2) TPP or TPPA (Trans-Pacific Trade Agreement). To quote the article above:
The foremost problem with TPP is that its details and negotiations are hidden from the public — the very people who will have to live under the rules outlined in the agreement. Second, TPP would force countries to adopt the same troublesome intellectual property laws that exist in the US, including criminal charges for infringers, Internet service provider (ISP) liability, full disconnection for repeat infringers, and penalties for circumventing “digital locks” (i.e. DRM). In many cases, this would require countries to re-write their copyright laws to match — or exceed — the laws of the US, without also including safe guards like fair use. That is to say, it removes individual nations’ abilities to make their own decisions about which copyright laws to adopt by forcing them to legislate above a threshold set by the US.
Additionally, TPP regulates other areas such as pharmaceuticals and could cause the price of medication to US citizens (and others) to skyrocket, a distinct retrograde in terms of affordable health care for everyone.
3) PCIP or HR 1981 (Protecting Children from Internet Pornographers Act). Lamar Smith, the chief force behind SOPA, has created yet another problematic piece of legislation wrought with infringements to citizens’ privacy on the internet. Again from the above article:
If passed into law, HR 1981 would require ISPs to store which IP addresses they assign to every customer for a minimum of one year. The legislation also allows law enforcement authorities to have access to the IP data of anyone who is charged with any crime whatsoever — not just those charged with crimes related to child pornography.
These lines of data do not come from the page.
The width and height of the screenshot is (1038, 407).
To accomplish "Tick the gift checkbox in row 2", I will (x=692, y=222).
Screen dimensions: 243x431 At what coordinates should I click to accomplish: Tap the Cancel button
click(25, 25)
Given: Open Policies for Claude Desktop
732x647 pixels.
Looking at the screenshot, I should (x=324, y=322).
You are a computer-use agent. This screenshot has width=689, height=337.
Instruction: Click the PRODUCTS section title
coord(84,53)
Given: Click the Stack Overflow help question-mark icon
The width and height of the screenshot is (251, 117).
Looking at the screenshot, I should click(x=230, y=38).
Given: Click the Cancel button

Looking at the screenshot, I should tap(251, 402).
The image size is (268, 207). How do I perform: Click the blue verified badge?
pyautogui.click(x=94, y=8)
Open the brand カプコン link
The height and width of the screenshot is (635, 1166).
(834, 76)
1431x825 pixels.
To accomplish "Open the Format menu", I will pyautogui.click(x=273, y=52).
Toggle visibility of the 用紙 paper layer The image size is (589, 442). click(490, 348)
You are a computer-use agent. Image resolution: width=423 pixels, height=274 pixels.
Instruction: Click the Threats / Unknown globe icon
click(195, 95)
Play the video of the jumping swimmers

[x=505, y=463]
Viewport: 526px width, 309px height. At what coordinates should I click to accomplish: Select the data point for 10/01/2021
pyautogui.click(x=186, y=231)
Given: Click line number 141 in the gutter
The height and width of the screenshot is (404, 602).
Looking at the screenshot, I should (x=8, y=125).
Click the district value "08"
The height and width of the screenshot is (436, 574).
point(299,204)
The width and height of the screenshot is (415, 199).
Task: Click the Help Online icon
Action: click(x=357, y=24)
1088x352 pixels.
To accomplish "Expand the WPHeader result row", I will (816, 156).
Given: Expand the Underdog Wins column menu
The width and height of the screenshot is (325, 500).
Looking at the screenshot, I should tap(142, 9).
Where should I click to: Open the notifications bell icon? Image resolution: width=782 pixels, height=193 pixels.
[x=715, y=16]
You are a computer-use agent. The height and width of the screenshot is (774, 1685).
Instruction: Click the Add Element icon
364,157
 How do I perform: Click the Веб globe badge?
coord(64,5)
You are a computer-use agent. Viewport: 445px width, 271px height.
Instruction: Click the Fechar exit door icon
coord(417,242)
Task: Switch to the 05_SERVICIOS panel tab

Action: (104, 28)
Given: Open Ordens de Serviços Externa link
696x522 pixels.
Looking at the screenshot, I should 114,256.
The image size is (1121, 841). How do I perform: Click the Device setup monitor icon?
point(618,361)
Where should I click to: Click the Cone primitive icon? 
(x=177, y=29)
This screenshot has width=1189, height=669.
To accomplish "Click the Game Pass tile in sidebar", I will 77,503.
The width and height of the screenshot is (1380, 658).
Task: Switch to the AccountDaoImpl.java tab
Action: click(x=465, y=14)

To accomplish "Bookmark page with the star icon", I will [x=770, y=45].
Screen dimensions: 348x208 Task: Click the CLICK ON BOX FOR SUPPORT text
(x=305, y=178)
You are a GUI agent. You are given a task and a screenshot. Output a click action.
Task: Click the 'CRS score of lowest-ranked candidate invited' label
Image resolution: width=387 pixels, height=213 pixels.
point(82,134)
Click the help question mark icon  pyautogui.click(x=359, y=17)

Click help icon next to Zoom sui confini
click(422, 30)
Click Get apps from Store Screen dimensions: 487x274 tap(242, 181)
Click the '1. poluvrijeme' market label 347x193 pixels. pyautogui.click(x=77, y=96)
And all the police have to do to access this information is ask for it. No probable cause, no search warrant. Nothing. With a warrant, authorities can also gain access to all information an ISP has on file for an individual customer, including name, address, telephone number, and credit or debit card numbers used to pay for Internet services, as outlined in Section 2703 in title 18 of US Code.
In many ways, this is the most problematic government effort on this list, as it targets all Internet users in a very real, very specific way. The other actions listed above have serious problems, though many of them still wallow in the realm of speculation. HR 1981 is explicit in the ways in which it shreds individual privacy.
All of these pieces of legislation face the really terrifying possibility of becoming law. This will effect every US internet-user should it come true, so let’s all do our best to stop it. Contact your congress people. Make online petitions. Boost the signal. We need to protect the internet and show the government that they can’t take our freedom of speech and privacy away from us.